---- Material supplied
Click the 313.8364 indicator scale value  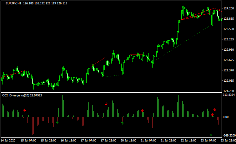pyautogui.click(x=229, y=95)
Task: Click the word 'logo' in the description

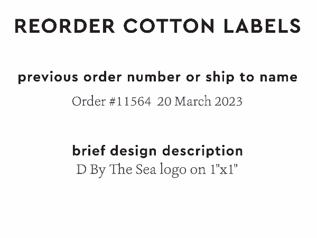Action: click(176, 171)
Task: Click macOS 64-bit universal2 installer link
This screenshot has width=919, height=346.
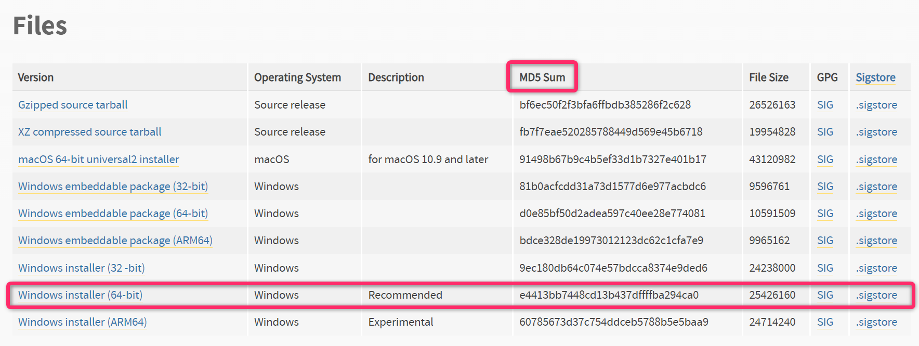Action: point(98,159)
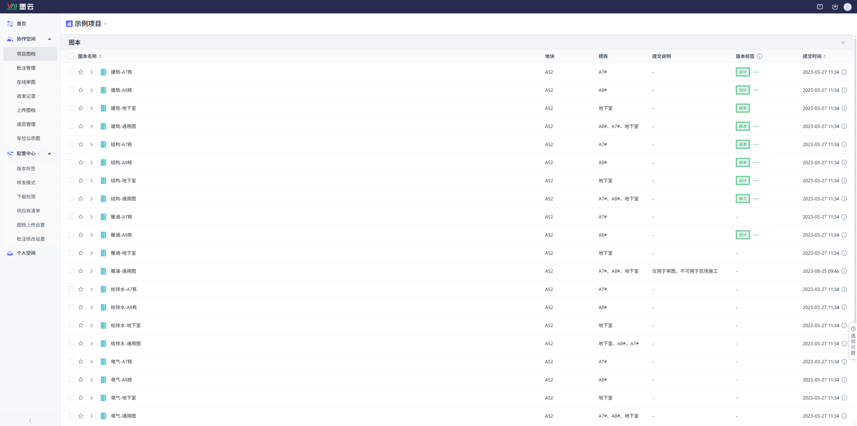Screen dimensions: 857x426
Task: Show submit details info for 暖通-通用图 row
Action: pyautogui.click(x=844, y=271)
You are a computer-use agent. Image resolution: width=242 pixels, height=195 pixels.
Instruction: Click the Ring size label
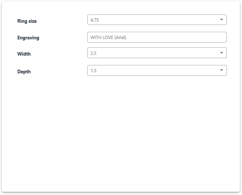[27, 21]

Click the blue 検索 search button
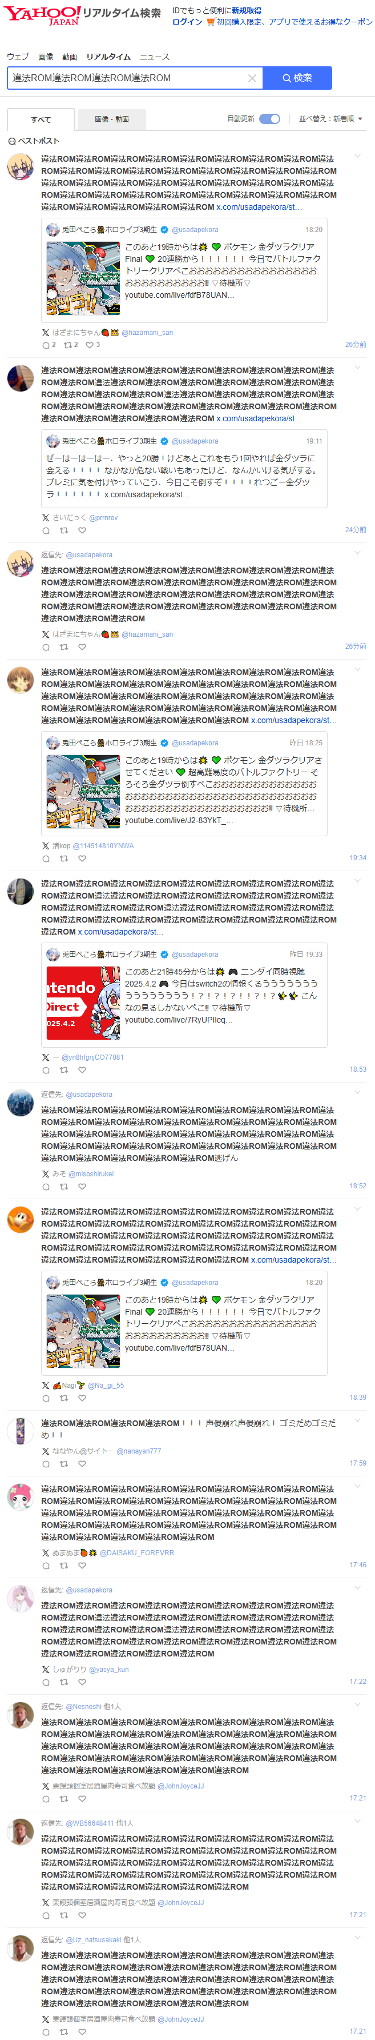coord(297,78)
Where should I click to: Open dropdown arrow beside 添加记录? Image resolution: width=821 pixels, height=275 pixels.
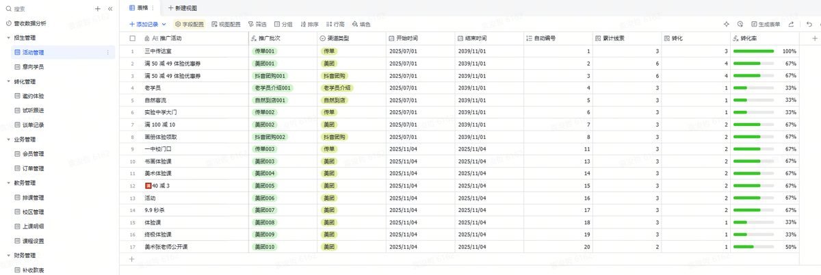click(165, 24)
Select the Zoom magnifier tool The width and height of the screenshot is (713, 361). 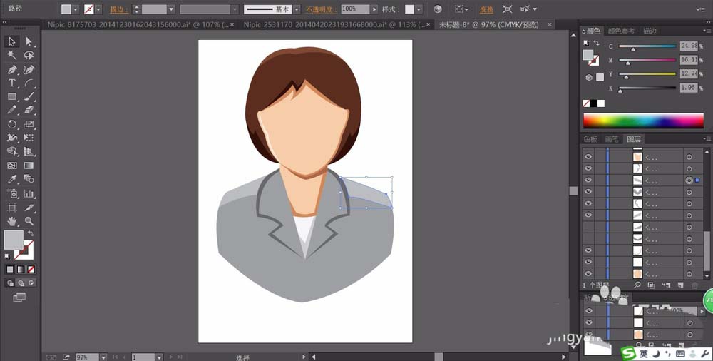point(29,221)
--------
---- Material supplied
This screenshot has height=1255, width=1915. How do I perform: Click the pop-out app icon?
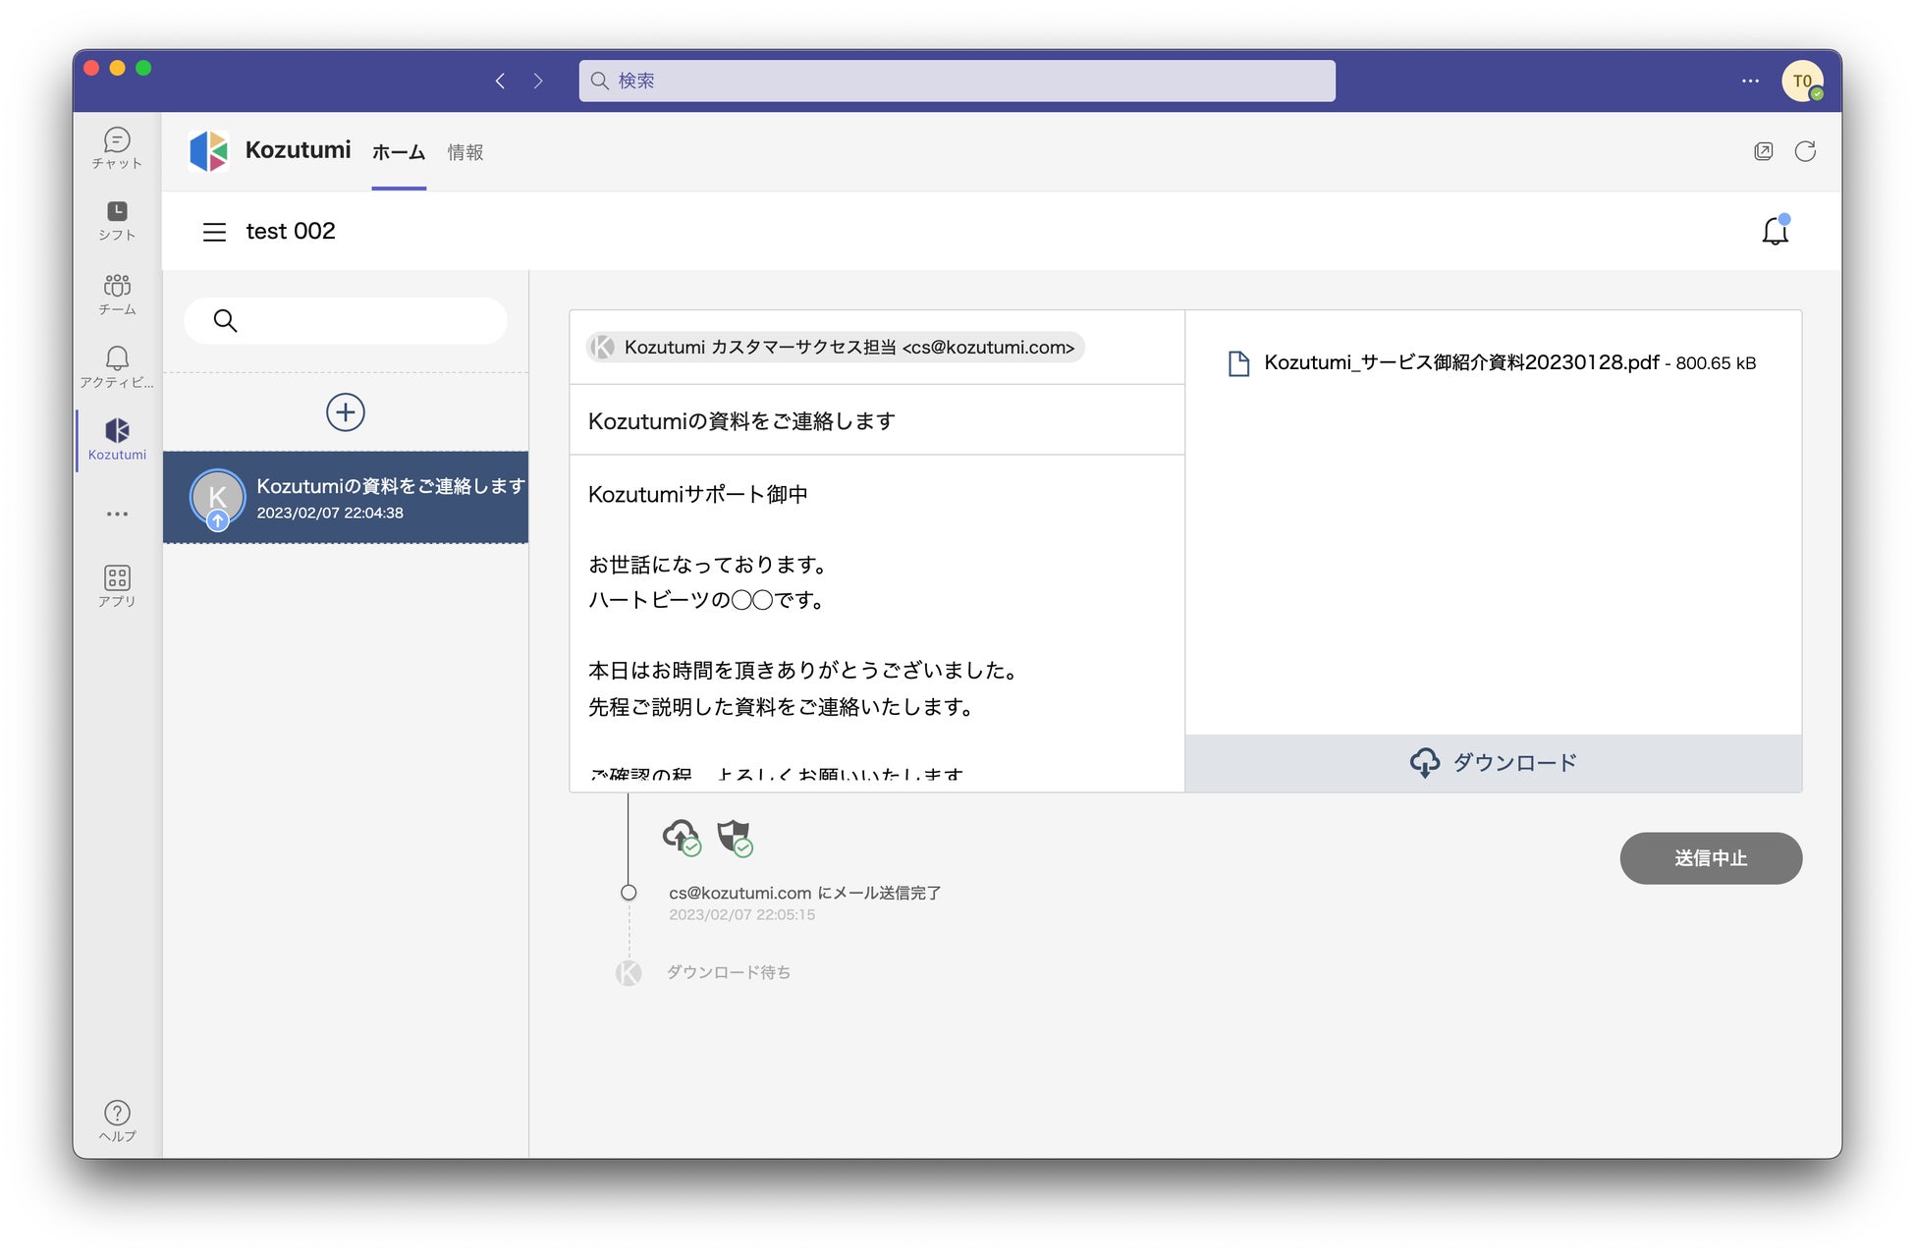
--------
---- Material supplied
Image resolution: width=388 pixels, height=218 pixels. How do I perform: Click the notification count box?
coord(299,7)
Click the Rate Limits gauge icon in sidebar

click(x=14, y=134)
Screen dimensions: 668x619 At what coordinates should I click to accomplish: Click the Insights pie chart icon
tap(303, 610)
--------
> [Written instruction]: Count the lines of the material above that contain the string "Image", matching case exactly, and reply with the number alone.

> [Result of this exercise]: 3